Fig. 5. The KcsA(Trp68→3BT) channel.

a) Close-up view of the selectivity filter. The peptide backbone of residues 68–80 and the side chains of residues Trp68 and Thr72 from one subunit and Tyr78 from an adjacent channel subunit that are involved in a H-bond network are shown in stick representation (pdb code: 1k4c). K⁺ ions are shown as magenta spheres. b) Representative single channel traces of the KcsA(Trp68→3BT) channels recorded at +150 mV in 10 mM succinate/150 mM KCl (pH 4.0) inside and 10 mM HEPES/150 mM KCl (pH 7.5) outside. c) Single channel current at +150 mV as a function of the K⁺ ion concentration for KcsA(Trp68→3BT) (Δ) and wild-type KcsA(□).

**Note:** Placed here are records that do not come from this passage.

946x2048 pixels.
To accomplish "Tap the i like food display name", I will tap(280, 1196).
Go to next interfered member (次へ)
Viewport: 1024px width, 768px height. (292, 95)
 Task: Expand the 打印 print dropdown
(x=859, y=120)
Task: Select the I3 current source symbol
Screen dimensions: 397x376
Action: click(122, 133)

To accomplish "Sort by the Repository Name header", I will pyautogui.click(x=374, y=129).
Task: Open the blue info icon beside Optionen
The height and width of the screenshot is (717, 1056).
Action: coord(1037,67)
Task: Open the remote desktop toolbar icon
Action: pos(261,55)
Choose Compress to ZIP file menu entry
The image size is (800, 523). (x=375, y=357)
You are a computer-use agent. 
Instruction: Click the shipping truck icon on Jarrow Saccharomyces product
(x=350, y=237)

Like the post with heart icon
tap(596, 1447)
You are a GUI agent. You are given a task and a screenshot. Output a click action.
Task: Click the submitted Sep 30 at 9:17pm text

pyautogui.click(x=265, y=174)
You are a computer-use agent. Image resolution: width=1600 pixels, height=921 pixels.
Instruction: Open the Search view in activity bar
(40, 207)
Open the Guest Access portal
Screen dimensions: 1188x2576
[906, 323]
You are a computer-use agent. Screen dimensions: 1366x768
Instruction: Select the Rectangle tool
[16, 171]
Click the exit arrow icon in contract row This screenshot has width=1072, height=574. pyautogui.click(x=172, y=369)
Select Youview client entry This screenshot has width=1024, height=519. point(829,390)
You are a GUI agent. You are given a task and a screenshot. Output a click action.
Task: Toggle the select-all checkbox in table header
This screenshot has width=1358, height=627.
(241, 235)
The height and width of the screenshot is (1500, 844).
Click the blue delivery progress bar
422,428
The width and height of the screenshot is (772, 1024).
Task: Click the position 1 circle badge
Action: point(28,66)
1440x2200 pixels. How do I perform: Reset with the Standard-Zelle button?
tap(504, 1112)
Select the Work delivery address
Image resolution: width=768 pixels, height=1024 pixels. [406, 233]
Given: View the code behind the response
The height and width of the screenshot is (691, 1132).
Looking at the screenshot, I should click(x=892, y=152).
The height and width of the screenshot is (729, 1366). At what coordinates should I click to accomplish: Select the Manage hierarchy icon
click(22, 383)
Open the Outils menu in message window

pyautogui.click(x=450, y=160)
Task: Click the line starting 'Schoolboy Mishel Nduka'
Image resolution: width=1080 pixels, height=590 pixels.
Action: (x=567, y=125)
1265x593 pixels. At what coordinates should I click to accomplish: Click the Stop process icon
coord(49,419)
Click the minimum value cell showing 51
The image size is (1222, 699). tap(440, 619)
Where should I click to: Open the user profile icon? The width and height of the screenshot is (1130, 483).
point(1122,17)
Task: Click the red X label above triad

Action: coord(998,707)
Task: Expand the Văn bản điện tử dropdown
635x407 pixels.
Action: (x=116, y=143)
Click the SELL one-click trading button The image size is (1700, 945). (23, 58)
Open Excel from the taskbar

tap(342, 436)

Solid lines have no theoretical meaning. d) Macroscopic currents recorded using 10 mM succinate and 150 mM KCl (pH 4.0) as the internal solution, and 10 mM HEPES, 20 mM KCl, and 130 mM NaCl (pH 7.5) as the external solution are plotted against the voltage applied to determine the reversal potential (calculated reversal potential = −51 mV, measured = −48.3±2.2 mV).